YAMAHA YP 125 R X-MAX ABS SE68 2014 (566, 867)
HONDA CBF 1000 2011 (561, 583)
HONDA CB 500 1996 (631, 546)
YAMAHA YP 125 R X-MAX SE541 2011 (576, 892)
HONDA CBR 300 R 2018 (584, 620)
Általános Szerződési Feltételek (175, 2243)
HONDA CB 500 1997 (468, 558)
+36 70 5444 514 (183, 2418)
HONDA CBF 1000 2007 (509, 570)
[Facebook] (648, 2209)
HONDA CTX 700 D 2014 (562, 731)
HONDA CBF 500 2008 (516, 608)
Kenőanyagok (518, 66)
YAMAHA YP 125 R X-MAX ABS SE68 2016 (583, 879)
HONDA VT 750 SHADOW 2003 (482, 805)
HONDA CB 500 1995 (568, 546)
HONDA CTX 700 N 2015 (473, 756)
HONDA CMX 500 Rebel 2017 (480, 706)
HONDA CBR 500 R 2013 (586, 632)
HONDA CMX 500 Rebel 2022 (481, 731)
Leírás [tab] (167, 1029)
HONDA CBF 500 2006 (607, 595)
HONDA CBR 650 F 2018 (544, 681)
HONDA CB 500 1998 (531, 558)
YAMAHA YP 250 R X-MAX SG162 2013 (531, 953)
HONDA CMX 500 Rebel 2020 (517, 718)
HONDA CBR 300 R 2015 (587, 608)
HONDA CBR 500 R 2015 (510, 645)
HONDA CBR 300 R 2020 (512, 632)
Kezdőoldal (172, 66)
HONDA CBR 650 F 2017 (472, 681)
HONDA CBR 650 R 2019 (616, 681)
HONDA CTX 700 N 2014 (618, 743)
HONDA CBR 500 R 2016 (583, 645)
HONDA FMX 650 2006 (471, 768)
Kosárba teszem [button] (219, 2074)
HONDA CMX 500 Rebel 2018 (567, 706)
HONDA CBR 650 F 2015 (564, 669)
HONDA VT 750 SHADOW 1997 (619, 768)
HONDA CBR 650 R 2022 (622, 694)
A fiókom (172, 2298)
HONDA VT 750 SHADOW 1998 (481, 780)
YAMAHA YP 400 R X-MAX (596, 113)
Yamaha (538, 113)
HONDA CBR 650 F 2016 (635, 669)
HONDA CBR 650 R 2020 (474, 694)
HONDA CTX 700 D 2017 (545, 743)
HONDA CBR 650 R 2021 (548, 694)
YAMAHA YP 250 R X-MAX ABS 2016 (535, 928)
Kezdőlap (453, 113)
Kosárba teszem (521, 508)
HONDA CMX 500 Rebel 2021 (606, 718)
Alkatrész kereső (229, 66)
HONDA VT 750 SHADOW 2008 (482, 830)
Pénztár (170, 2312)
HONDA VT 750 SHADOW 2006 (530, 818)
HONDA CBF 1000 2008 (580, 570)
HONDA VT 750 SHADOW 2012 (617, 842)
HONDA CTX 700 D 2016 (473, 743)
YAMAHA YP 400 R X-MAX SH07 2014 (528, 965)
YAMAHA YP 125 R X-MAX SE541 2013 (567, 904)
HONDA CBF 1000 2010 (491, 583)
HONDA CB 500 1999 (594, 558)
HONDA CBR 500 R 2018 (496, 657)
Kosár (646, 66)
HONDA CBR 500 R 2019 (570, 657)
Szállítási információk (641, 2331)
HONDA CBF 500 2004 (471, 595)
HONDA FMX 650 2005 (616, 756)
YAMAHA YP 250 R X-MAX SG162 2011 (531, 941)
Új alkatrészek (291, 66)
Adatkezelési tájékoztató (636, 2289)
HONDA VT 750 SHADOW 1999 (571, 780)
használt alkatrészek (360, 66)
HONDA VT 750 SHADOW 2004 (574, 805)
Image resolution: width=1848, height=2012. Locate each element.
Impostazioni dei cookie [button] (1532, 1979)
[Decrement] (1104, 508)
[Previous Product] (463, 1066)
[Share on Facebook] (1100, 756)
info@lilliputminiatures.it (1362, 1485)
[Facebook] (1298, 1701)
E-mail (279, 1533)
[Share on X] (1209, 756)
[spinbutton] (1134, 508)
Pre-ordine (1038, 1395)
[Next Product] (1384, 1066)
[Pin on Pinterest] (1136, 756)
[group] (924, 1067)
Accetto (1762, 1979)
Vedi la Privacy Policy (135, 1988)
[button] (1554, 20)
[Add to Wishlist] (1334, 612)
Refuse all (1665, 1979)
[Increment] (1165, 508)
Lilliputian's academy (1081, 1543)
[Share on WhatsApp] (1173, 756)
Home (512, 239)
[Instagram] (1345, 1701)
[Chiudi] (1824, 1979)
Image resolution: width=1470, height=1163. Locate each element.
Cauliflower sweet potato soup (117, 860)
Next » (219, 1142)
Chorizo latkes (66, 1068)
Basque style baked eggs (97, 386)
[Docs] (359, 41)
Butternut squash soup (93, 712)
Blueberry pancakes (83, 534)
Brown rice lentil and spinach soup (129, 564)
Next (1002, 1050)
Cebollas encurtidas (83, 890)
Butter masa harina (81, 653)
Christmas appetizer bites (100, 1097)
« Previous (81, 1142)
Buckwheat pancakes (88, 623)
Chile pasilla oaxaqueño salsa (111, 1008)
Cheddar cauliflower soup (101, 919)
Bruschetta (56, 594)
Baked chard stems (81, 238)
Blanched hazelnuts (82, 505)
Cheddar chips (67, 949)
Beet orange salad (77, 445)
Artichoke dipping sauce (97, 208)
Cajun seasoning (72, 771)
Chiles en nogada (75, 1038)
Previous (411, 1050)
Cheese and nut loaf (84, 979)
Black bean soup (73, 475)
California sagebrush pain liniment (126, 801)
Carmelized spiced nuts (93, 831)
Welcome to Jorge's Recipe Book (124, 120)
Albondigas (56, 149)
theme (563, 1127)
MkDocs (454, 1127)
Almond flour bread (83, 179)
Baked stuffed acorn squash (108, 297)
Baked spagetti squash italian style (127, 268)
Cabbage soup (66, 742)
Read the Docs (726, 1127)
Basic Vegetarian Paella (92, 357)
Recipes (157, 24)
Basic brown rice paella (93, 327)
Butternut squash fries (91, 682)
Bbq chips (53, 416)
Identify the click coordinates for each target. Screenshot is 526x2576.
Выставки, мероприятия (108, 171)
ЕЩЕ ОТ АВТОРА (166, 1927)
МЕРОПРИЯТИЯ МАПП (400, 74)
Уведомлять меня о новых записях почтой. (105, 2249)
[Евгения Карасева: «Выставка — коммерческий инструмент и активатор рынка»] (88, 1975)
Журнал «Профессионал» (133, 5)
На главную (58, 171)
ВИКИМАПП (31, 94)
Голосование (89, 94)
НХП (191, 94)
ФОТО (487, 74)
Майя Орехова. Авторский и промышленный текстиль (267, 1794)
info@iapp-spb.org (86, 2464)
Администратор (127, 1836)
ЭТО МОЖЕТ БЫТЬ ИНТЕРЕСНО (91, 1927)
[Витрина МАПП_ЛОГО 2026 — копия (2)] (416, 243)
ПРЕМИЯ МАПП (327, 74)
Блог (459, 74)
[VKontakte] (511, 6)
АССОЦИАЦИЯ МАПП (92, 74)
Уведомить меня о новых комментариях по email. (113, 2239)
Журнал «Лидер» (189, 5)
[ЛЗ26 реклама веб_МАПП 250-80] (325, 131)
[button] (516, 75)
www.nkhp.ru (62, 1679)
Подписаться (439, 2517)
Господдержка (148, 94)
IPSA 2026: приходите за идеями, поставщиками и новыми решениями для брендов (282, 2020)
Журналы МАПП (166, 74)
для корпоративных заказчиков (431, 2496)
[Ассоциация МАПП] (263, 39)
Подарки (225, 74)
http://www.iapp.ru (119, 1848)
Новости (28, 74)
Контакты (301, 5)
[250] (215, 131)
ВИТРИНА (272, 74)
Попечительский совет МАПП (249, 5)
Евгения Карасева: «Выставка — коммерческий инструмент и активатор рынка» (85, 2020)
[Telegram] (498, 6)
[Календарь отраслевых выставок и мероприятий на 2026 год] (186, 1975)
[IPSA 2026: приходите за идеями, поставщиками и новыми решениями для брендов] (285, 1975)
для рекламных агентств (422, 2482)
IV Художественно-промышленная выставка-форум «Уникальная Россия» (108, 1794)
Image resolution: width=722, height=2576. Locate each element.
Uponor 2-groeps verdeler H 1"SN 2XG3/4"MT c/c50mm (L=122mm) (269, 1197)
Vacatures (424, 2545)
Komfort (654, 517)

**WHAT YOU WILL DO**
The lines above, from the first through the one containing "HONDA CBF 500 2008 (516, 608)", must be restated word for word, with nothing added.

**SOLUTION**
YAMAHA YP 125 R X-MAX ABS SE68 2014 (566, 867)
HONDA CBF 1000 2011 (561, 583)
HONDA CB 500 1996 (631, 546)
YAMAHA YP 125 R X-MAX SE541 2011 (576, 892)
HONDA CBR 300 R 2018 (584, 620)
Általános Szerződési Feltételek (175, 2243)
HONDA CB 500 1997 (468, 558)
+36 70 5444 514 (183, 2418)
HONDA CBF 1000 2007 (509, 570)
[Facebook] (648, 2209)
HONDA CTX 700 D 2014 (562, 731)
HONDA CBF 500 2008 (516, 608)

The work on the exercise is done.